Menurutnya, Kondisi Kota Kupang sudah sangat gersang karena kurangnya pepohonan, sehingga pemerintah perlu membuat regulasi tentang larangan penebangan pohon secara liar.
Dikatakan keberadaan pohon punya banyak fungsi seperti, menahan Laju air sehingga banyak air terserap kedalam tanah, dan membuat ketersediaan air tanah meningkat, apalagi Kota Kupang mempunyai ketersediaan air tanah yang sangat terbatas. Selain itu keberadaan pohon dapat menjaga kesuburan tanah, memasok kebutuhan oksigen, menyaring kotoran, debu jalanan, abu pabrik, mereduksi beberapa zat pencemar udara, dan meningkatkan kenyamanan lingkungan.
Baca juga : Silawan Masuk Lima Nominasi Desa Pengelola Administrasi Terbaik Nasional
“Berdasarkan banyak manfaat dari pohon, pemerintah akan membuat perda tentang larangan penebangan pohon, agar kelestarian alam di Kota Kupang tetap terjaga,” Kata Walikota.
Selain membuat perda larangan penebangan pohan, Walikota mengaku, akan mewajibkan setiap Aparatur Sipil Negara (ASN) dilingkup pemerintah Kota Kupang, untuk menanam pohon.

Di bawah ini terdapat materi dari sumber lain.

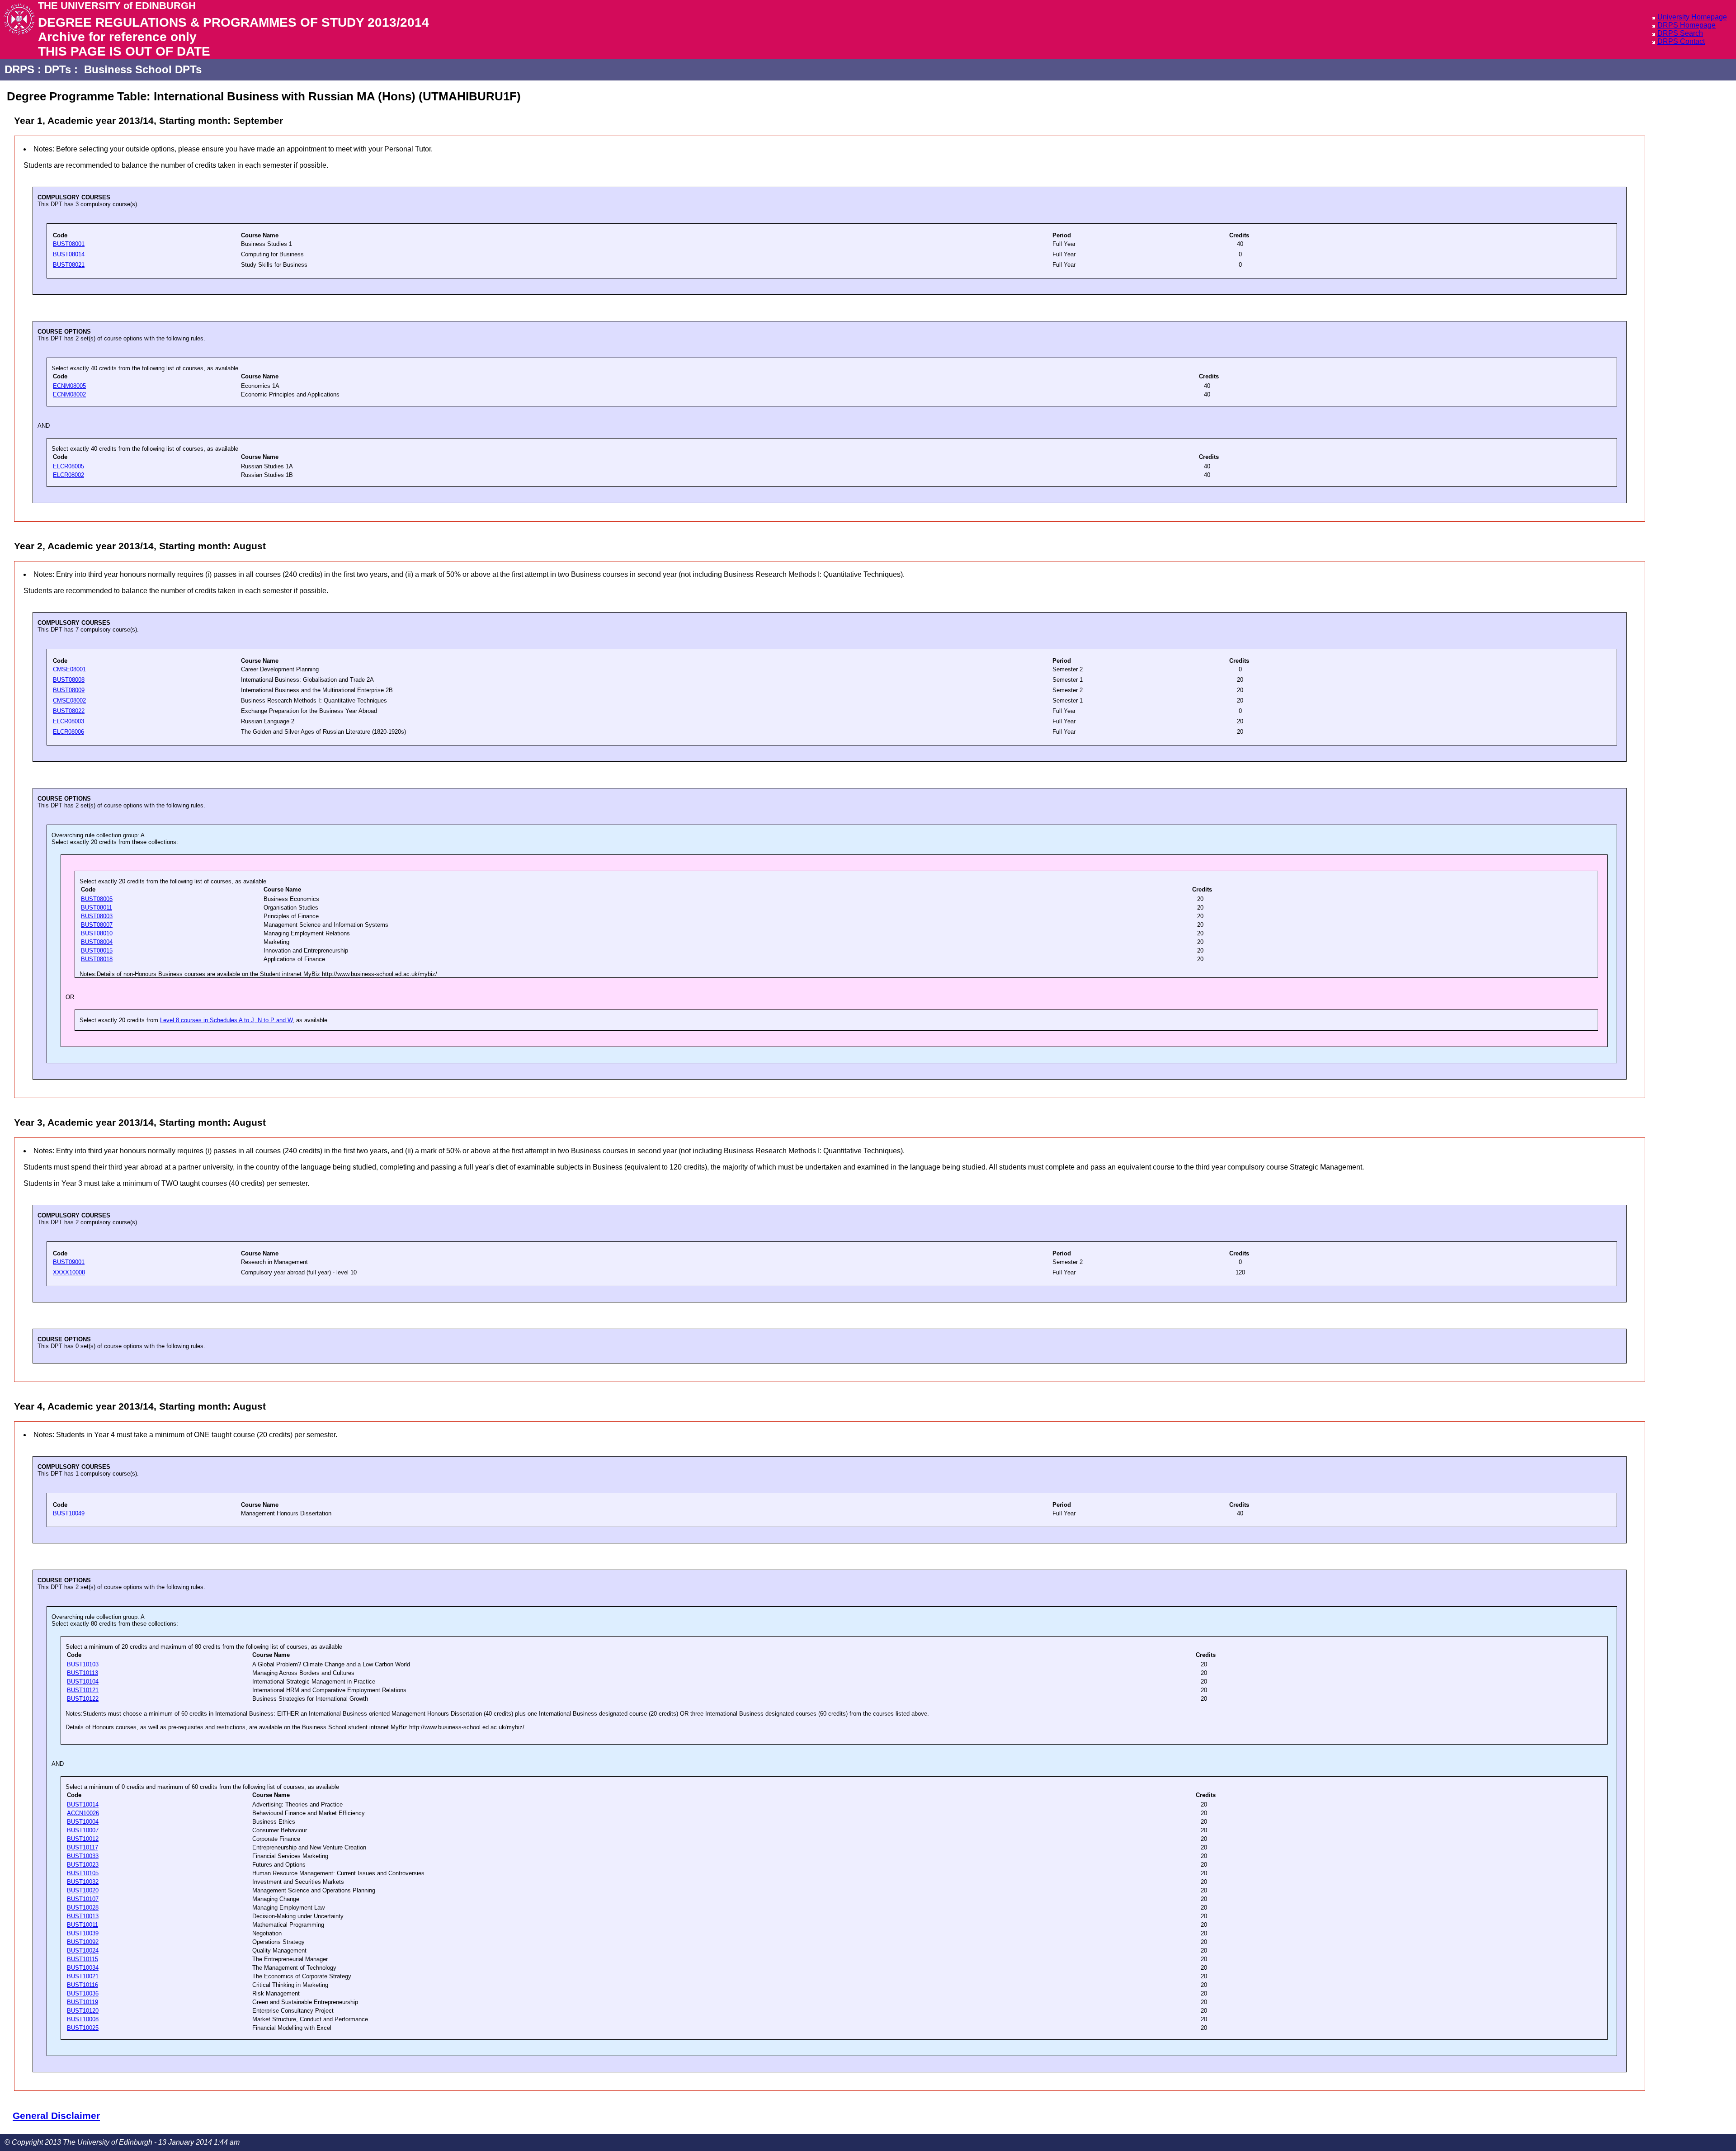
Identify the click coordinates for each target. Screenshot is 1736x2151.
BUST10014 (83, 1804)
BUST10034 (83, 1967)
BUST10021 (83, 1976)
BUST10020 (83, 1890)
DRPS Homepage (1686, 25)
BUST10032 (83, 1881)
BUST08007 (97, 924)
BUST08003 (97, 916)
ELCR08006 (68, 731)
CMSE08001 (69, 669)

Menurutnya, alasan dirinya mewajibkan ASN wajib menanam pohon, karena sebagai abdi negara ASN harus menjadi contoh yang baik bagi masyarakat, dalam menjaga kelestarian alam.
“Jumlah ASN di Kota Kupang ada tujuh ribu lebih. Kalau satu orang menanam satu pohon, maka akan ada 7 ribu pohon. Jumlah pohon sebanyak ini bisa membuat Kota kupang semakin hijau. Apalagi kalau masyarakat juga punya kesadaran dan turut membantu membantu pemerintah, maka Kota Kupang semakin hijau dan segala macam manfaat dari pohon bisa dinikmati,” Kata Walikota.